§ How to complete this task:
Please give back word for word the lines of the material below between the line containing "The width and height of the screenshot is (824, 734)." and the line containing "Given: Click the 搜索 button", inclusive.

Input data: Begin

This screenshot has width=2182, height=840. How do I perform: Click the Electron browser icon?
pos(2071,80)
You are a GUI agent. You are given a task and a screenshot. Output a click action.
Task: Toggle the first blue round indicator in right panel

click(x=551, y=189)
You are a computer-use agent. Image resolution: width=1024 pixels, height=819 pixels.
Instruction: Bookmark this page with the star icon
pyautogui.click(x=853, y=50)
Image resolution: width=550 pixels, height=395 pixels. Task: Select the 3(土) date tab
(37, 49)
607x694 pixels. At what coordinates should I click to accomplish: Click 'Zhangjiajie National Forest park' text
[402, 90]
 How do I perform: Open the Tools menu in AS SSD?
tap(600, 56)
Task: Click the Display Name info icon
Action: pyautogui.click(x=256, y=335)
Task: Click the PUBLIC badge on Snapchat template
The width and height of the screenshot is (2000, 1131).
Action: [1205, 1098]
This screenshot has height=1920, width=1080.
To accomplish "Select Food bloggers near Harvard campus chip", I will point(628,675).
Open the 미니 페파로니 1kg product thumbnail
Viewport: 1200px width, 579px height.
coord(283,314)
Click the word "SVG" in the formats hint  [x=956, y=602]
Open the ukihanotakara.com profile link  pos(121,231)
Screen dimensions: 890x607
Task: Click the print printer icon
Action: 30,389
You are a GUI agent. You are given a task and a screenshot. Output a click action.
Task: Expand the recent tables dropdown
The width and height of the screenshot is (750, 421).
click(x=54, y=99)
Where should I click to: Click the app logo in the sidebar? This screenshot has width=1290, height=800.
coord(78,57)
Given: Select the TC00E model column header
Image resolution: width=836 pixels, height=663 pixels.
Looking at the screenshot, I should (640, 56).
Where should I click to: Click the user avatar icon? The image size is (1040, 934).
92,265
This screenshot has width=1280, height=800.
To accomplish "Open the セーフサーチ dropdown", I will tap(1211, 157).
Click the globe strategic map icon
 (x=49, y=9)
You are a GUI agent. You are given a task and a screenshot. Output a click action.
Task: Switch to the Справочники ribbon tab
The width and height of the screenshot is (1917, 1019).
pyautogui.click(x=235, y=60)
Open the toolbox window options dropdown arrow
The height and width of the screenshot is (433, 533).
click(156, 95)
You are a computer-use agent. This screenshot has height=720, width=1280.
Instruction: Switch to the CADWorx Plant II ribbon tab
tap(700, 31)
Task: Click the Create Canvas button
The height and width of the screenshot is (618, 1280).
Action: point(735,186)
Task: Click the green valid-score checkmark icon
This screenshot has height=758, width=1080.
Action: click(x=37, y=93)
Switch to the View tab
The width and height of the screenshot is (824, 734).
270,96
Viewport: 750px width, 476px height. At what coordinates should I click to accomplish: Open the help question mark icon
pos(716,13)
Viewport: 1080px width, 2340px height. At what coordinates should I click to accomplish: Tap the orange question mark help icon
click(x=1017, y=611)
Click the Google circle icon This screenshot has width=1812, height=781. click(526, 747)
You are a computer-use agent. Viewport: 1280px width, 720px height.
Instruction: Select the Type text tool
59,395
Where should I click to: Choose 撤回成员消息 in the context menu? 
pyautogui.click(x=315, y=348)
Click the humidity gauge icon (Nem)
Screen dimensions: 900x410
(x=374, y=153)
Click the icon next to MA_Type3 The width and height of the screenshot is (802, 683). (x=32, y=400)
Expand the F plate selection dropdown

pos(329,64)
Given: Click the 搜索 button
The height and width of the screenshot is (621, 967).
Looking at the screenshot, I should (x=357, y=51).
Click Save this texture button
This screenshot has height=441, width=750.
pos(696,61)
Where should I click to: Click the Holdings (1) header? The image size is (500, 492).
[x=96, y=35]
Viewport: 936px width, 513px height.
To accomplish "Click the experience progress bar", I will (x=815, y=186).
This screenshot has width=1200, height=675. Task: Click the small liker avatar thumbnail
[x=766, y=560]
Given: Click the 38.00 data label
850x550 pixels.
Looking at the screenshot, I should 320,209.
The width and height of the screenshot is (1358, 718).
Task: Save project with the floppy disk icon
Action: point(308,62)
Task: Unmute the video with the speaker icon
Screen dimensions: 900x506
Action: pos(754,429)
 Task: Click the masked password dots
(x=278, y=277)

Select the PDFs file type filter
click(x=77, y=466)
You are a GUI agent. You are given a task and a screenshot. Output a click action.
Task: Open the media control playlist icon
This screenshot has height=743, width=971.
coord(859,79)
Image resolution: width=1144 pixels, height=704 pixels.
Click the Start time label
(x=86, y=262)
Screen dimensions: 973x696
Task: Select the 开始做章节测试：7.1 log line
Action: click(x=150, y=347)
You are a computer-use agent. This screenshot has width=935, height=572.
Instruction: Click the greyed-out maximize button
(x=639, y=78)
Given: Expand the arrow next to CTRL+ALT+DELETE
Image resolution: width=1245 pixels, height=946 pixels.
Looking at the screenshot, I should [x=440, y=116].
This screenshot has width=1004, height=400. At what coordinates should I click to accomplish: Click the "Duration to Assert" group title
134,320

Input data: End

§ Written response:
The width and height of the screenshot is (824, 734).
270,96
Viewport: 750px width, 476px height. At what coordinates should I click to accomplish: Open the help question mark icon
pos(716,13)
Viewport: 1080px width, 2340px height. At what coordinates should I click to accomplish: Tap the orange question mark help icon
click(x=1017, y=611)
Click the Google circle icon This screenshot has width=1812, height=781. click(526, 747)
You are a computer-use agent. Viewport: 1280px width, 720px height.
Instruction: Select the Type text tool
59,395
Where should I click to: Choose 撤回成员消息 in the context menu? 
pyautogui.click(x=315, y=348)
Click the humidity gauge icon (Nem)
Screen dimensions: 900x410
(x=374, y=153)
Click the icon next to MA_Type3 The width and height of the screenshot is (802, 683). (x=32, y=400)
Expand the F plate selection dropdown

pos(329,64)
Given: Click the 搜索 button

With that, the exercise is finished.